§ **What to do**:
Copy out each line of the listing below in which the word "return" appears.

§ **Dataset entries**:
"""

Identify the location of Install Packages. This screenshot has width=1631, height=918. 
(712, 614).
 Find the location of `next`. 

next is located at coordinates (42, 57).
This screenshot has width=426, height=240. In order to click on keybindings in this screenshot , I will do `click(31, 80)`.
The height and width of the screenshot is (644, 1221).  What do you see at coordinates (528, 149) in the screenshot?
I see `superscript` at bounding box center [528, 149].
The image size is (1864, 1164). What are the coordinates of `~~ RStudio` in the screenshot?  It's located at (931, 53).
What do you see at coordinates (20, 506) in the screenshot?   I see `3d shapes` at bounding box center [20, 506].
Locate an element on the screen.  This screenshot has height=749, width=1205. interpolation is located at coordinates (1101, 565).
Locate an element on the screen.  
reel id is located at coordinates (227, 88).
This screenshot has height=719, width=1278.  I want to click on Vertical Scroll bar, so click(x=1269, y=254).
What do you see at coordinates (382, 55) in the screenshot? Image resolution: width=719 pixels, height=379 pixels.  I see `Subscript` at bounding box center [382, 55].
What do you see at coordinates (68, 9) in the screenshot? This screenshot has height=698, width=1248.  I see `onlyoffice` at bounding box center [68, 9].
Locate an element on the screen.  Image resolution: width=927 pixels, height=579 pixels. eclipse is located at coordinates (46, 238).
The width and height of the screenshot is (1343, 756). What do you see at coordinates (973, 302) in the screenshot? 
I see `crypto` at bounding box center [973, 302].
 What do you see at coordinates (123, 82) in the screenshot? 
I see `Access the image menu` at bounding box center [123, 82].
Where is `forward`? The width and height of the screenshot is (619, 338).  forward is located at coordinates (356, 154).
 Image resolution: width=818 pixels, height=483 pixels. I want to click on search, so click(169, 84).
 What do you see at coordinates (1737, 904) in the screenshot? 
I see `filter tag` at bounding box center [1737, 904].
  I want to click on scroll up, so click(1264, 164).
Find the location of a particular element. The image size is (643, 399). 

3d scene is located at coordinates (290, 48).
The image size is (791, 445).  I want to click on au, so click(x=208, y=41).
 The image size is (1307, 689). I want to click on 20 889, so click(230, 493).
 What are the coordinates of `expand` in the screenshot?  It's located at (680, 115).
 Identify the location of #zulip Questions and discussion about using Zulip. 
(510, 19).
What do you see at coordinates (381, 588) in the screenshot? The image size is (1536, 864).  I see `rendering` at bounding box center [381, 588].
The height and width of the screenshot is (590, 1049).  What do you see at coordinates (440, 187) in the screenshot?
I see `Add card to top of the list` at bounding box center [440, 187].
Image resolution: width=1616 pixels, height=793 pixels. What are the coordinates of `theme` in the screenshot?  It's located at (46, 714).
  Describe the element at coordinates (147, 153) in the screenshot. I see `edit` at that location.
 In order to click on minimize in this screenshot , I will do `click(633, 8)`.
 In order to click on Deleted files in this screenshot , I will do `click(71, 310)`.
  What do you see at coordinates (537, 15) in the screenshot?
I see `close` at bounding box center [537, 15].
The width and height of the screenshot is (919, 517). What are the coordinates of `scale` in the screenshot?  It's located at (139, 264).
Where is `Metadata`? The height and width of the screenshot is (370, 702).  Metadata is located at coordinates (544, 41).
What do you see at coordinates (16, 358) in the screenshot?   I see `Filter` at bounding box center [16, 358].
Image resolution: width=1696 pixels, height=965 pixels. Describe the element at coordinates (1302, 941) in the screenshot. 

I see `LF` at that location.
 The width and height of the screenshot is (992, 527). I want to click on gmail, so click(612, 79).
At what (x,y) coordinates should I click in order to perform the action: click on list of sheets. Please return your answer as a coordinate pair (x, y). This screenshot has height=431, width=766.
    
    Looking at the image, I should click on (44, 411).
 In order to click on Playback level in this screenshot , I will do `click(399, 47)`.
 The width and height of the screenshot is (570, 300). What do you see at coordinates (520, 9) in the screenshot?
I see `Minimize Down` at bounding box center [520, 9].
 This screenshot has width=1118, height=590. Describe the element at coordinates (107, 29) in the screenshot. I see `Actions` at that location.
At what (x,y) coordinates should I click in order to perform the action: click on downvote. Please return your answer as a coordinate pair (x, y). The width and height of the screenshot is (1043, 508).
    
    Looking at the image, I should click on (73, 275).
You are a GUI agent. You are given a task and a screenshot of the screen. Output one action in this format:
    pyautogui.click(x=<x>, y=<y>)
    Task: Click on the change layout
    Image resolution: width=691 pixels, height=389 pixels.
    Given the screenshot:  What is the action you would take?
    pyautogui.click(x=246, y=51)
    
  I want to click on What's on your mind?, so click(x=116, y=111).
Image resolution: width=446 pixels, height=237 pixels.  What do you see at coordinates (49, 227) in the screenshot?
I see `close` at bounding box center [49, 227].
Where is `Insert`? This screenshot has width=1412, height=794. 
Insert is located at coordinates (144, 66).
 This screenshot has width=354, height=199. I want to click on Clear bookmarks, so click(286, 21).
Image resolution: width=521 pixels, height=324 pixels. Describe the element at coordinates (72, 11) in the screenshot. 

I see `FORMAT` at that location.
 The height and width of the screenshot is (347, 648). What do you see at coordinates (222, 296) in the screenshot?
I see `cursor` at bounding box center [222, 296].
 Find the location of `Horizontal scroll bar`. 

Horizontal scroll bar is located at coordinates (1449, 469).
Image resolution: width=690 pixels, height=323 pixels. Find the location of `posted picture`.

"""

§ **Reply to the task**:
At what (x,y) coordinates should I click in order to perform the action: click on list of sheets. Please return your answer as a coordinate pair (x, y). This screenshot has height=431, width=766.
At what (x,y) coordinates should I click in order to perform the action: click on downvote. Please return your answer as a coordinate pair (x, y). The width and height of the screenshot is (1043, 508).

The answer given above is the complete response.